▶ **Aufgabe**: Können Sie den Seitentext zur OGH-Entscheidung 9Ob3/21p vollständig und wortgetreu niederschreiben?

═════ Seitentext ═════

9Ob3/21p – OGH Entscheidung
Kopf
Der Oberste Gerichtshof hat als Revisionsgericht durch den Senatspräsidenten des Obersten Gerichtshofs Dr. Hopf als Vorsitzenden, die Hofrätinnen und Hofräte des Obersten Gerichtshofs Dr. Fichtenau, Hon. Prof. Dr. Dehn, Dr. Hargassner und Mag. Korn in der Rechtssache der klagenden Partei G***** R*****, vertreten durch Dr. Edwin Demoser, Rechtsanwalt in Salzburg, gegen die beklagte Partei N***** S*****, vertreten durch die Anwalt2 – Thoma Kanzian Rechtsanwälte OG in Gröbming, wegen Feststellung, Unterlassung und Abgabe einer Erklärung (Streitwert: 25.000 EUR), über die Revision der klagenden Partei gegen das Urteil des Landesgerichts Leoben als Berufungsgericht vom 30. Juni 2020, GZ 1 R 53/20s 31, mit dem der Berufung der klagenden Partei gegen das Urteil des Bezirksgerichts Schladming vom 3. März 2020, GZ 2 C 41/19m 26, nicht Folge gegeben wurde, in nichtöffentlicher Sitzung den
Beschluss
gefasst:
Spruch
Die Revision der klagenden Partei wird zurückgewiesen.

═════ Verfügbare Daten ═════

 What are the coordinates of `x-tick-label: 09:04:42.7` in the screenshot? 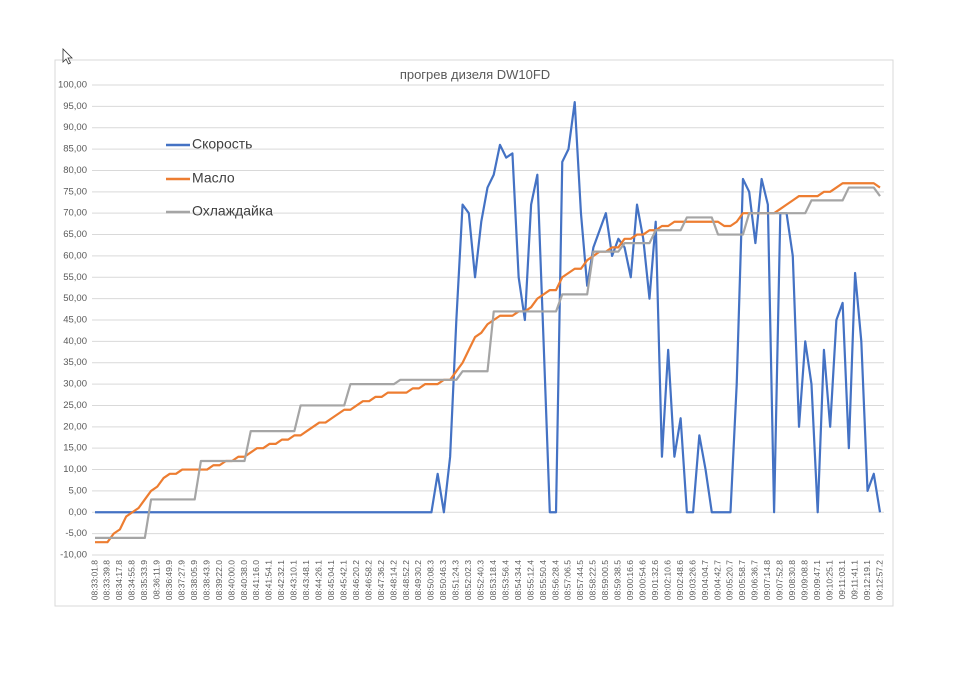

═════

▶ **Lösung**:
9Ob3/21p – OGH Entscheidung
Kopf
Der Oberste Gerichtshof hat als Revisionsgericht durch den Senatspräsidenten des Obersten Gerichtshofs Dr. Hopf als Vorsitzenden, die Hofrätinnen und Hofräte des Obersten Gerichtshofs Dr. Fichtenau, Hon. Prof. Dr. Dehn, Dr. Hargassner und Mag. Korn in der Rechtssache der klagenden Partei G***** R*****, vertreten durch Dr. Edwin Demoser, Rechtsanwalt in Salzburg, gegen die beklagte Partei N***** S*****, vertreten durch die Anwalt2 – Thoma Kanzian Rechtsanwälte OG in Gröbming, wegen Feststellung, Unterlassung und Abgabe einer Erklärung (Streitwert: 25.000 EUR), über die Revision der klagenden Partei gegen das Urteil des Landesgerichts Leoben als Berufungsgericht vom 30. Juni 2020, GZ 1 R 53/20s 31, mit dem der Berufung der klagenden Partei gegen das Urteil des Bezirksgerichts Schladming vom 3. März 2020, GZ 2 C 41/19m 26, nicht Folge gegeben wurde, in nichtöffentlicher Sitzung den
Beschluss
gefasst:
Spruch
Die Revision der klagenden Partei wird zurückgewiesen.